Cute! Somebody should attempt this as a resin kit!


----------



## hedorah59

That is cool!


----------



## Jafo

very cool! 1st weird oh id actually buy a kit of!


----------



## CMBATZ

BatToys said:


>


This is my original artwork!


----------



## CMBATZ

deadmanincfan said:


> Cute! Somebody should attempt this as a resin kit!


My original artwork and somebody did make a kit, without my permission several years ago!


----------



## Milton Fox Racing

Welcome to the boards! Do you have other artwork you did that you can share?


----------



## CMBATZ

Milton Fox Racing said:


> Welcome to the boards!
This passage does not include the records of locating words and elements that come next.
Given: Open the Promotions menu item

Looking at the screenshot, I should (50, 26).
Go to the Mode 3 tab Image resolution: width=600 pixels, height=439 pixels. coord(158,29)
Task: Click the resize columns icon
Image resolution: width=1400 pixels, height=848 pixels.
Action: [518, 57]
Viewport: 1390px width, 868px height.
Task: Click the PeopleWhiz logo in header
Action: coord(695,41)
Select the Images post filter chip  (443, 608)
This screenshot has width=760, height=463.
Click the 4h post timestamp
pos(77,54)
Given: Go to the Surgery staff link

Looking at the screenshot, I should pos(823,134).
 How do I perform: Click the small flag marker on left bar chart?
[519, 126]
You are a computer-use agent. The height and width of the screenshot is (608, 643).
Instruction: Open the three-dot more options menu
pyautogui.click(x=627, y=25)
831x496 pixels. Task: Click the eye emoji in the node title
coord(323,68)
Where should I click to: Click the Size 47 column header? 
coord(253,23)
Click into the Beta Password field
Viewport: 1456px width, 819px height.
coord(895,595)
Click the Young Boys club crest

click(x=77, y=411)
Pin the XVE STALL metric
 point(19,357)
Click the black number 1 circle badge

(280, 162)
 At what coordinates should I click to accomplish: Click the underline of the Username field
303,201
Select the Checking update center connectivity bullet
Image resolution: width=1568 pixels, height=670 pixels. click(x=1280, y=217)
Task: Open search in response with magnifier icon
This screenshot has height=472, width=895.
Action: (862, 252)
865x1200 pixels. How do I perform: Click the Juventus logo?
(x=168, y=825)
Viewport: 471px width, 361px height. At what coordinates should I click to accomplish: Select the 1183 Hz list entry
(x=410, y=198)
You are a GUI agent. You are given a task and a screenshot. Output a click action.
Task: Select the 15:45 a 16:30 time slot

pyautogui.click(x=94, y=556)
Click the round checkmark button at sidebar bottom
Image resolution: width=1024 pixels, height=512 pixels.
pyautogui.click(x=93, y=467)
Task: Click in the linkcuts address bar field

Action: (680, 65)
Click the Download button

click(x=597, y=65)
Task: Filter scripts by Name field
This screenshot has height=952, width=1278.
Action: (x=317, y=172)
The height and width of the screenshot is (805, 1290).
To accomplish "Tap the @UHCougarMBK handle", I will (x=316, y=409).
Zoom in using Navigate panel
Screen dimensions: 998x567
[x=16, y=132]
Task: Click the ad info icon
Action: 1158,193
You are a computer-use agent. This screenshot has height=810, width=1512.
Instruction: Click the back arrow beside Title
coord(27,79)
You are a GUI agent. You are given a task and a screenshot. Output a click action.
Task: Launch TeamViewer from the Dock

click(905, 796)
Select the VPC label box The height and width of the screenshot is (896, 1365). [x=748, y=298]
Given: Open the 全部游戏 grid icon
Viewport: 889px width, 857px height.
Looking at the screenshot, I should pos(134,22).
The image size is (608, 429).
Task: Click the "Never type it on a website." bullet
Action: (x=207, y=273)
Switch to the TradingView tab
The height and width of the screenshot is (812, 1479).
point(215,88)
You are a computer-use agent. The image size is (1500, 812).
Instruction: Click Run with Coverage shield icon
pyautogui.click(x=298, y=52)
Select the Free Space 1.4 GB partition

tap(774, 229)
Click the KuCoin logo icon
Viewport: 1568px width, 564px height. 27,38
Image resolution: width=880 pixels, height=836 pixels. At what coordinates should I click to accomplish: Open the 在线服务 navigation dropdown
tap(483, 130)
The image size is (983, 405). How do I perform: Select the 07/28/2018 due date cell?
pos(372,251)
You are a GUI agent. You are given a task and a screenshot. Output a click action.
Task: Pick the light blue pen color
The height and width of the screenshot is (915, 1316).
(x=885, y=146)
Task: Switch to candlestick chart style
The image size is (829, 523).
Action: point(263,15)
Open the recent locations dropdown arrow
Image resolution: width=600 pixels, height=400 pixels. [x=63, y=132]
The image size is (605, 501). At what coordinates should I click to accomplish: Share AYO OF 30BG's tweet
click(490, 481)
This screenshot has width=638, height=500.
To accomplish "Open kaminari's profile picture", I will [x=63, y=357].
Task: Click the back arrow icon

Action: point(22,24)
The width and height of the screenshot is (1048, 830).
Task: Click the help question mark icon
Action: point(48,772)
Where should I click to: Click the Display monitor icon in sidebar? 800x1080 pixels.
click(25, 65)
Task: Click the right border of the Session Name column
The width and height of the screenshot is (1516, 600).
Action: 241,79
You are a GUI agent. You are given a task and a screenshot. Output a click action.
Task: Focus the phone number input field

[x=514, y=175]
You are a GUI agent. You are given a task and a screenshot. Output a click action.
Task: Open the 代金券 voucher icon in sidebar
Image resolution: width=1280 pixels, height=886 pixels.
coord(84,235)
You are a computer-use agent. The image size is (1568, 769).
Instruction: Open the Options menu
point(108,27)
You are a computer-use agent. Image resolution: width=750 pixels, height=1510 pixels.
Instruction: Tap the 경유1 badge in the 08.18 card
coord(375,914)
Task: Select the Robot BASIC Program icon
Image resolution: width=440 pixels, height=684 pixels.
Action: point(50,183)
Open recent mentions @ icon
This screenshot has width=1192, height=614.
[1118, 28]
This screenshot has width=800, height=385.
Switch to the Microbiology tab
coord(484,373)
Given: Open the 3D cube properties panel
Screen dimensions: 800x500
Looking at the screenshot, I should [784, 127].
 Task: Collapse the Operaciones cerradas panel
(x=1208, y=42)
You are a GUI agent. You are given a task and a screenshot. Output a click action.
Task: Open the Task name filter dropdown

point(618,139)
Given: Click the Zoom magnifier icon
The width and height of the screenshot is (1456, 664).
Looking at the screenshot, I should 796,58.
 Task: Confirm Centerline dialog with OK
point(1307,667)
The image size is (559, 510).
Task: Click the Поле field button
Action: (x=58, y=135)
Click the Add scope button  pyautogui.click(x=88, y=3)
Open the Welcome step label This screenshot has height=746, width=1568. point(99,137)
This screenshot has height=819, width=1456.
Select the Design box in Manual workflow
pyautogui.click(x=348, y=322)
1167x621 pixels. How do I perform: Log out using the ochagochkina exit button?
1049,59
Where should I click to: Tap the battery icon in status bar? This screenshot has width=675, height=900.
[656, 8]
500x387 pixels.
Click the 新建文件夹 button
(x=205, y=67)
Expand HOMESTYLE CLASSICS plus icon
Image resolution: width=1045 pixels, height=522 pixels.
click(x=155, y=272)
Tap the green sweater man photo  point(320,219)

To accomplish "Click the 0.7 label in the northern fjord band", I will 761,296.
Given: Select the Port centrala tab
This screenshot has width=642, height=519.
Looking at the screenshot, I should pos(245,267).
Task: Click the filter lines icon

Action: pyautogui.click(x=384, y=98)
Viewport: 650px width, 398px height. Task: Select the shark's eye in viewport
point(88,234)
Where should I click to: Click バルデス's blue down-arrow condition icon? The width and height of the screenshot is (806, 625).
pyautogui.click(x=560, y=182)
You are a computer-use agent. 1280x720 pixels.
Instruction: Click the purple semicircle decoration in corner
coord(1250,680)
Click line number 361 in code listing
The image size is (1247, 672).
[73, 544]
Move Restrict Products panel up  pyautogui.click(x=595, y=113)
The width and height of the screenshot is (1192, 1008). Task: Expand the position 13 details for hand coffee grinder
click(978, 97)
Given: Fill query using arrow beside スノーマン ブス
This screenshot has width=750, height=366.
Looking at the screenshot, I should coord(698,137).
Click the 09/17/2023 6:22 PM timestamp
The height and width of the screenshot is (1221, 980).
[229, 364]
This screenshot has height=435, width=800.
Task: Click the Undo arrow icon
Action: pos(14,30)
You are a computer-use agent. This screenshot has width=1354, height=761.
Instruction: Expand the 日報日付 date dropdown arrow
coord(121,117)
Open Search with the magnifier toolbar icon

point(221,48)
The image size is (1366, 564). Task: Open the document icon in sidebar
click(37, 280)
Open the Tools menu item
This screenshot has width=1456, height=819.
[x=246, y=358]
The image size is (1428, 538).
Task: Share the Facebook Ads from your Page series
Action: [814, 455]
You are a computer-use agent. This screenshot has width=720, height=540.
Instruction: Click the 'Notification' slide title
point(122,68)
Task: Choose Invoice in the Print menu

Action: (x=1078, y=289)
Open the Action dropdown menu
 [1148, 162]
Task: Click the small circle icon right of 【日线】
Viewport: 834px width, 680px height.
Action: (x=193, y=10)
Do you have other artwork you did that you can share?


Thanks, yes I have tons of art I could share. I recently completed cards for Sidekick & TOPPS for an upcoming Mars Attacks set called UPRISING and co-created a set called MARS MOTORS.


----------



## CMBATZ

BatToys said:


>


Its funny, well not so funny... but this pieces has been stolen more times than I can count over the years and put on t-shirts, hot wheels, stickers, you name it. In fact tonight after seeing this post I found someone on ebay selling bootlegged magnets of my design without my permission. Why, I don't mind my artwork being shared, as it is here, but I do take offense when someone profits off my work without my permission.
Like I said this has happened many times. I have since watermarked my work in an effort to discourage theft!


----------



## CMBATZ

BatToys said:


>


HEH, I just noticed the original date of this post.. 2010


----------



## aussiemuscle308

CMBATZ said:


> Why, I don't mind my artwork being shared, as it is here, but I do take offense when someone profits off my work without my permission.


rightly so. At this point i'm surprised DC hasn't stolen it for t-shirts. Someone did an original Megadeath design and Megadeath saw fit to steal it. it would be hard to sue since they own the original IP, but it's scummy.


----------



## Mark McGovern

deadmanincfan said:


> Cute! Somebody should attempt this as a resin kit!


What deadie said! Or better still, CMBATZ, maybe you could interest Revell or somebody to make legitimate kits out of your art work as a new generation of monsters-in-cars, ala the Finks, Weird-Ohs, etc. What would you call your line of models?


----------